[Updated 4/2/16] Here’s a question: Do we as business leaders wish to leave our Enterprise Resource Planning, Customer Data, and Market Data systems security to chance or government? The many endless stories about data breaches and this year’s argument between Apple and the FBI is what begs this question for me. (Here’s where I came down on the Apple thing.)
Security breaches at major retailers demonstrate that business is, in general, not keeping up with the change in how we have become dependent on data. It’s difficult to find any organization today that isn’t directly or indirectly dependent on data processing to one extent or another.
Banks are getting tired of shouldering the responsibility for the financial liability of data breaches. At first, they tried to shift the burden to consumers by pushing debit cards on the public. When they found that there was pushback on their taking their own sweet time refunding purchases on stolen cards, they had to change their policies to protect the public, similar to what they do on credit cards. Some consumers (I am one) refuse to use debit cards.

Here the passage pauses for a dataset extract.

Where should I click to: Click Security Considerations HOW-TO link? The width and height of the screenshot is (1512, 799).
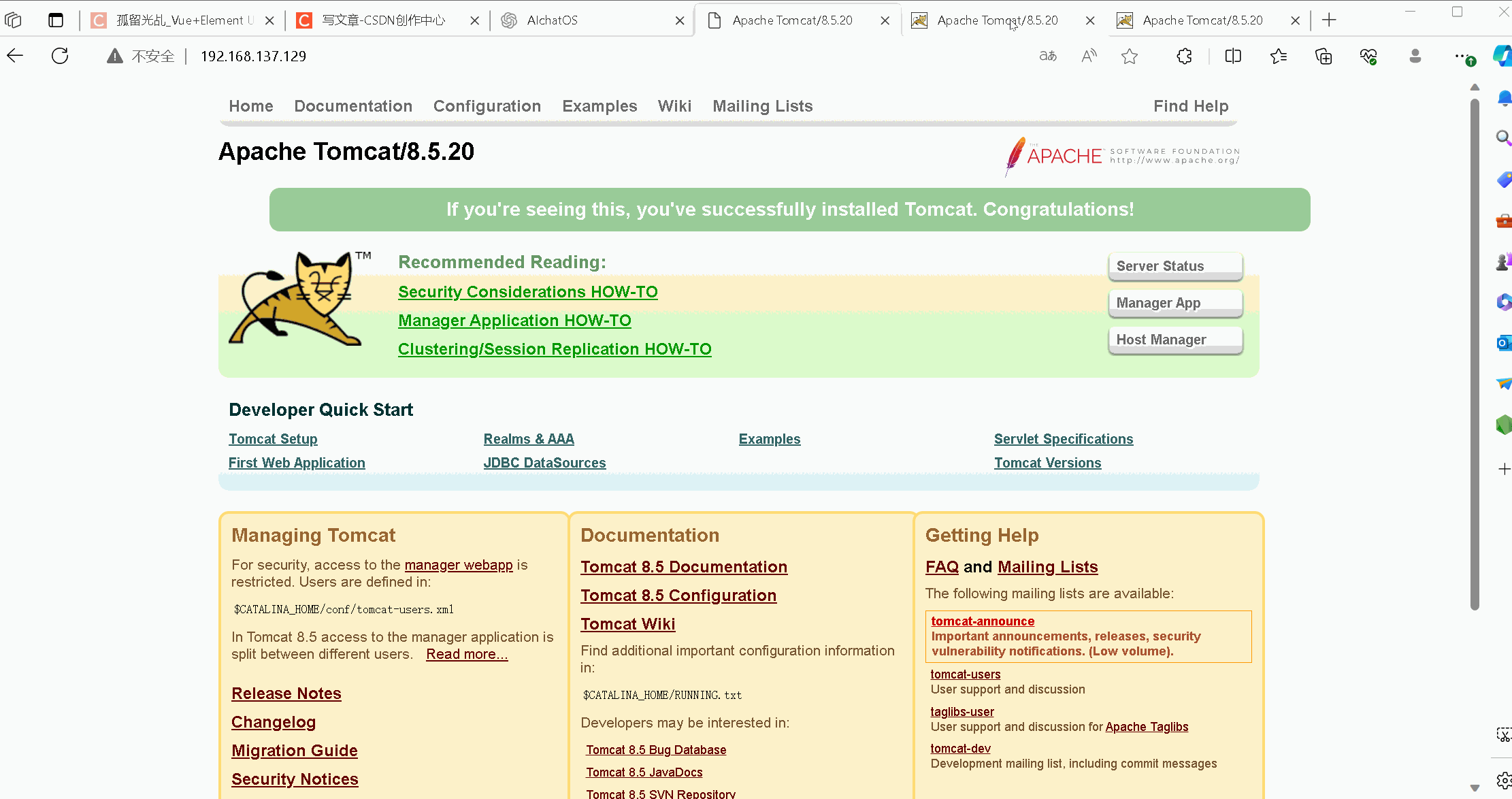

Now banks are pushing for legislation that will help them share the liability by forcing the weakest link in the retail chain to pay for the fraudulent transaction. I don’t blame them. It seems only fair. If Target, Staples, Walmart, and the like can’t secure their transactions, why should the consumer or the bank pay?
I assume that the consumer will, as usual, suffer in the beginning until the system straightens out. I also believe that we will all bear the cost of putting in new, more secure systems – like the long-overdue Chip and Pin system used in other countries for years.
However, while the retail business will undoubtedly be forced to change soon, the Sony security breach makes it clear we all have work to do, investments to make, and systems to implement. It is also clear that if we do not “step up our game,” our businesses will be susceptible to significant financial losses along with a loss of reputation and brand.
For some companies, this new focus on security will be an opportunity, since that is the service they provide. It will be up to the rest of us to make use of in-house and out-sourced talent to do our best to keep up with the demands of this information age economy.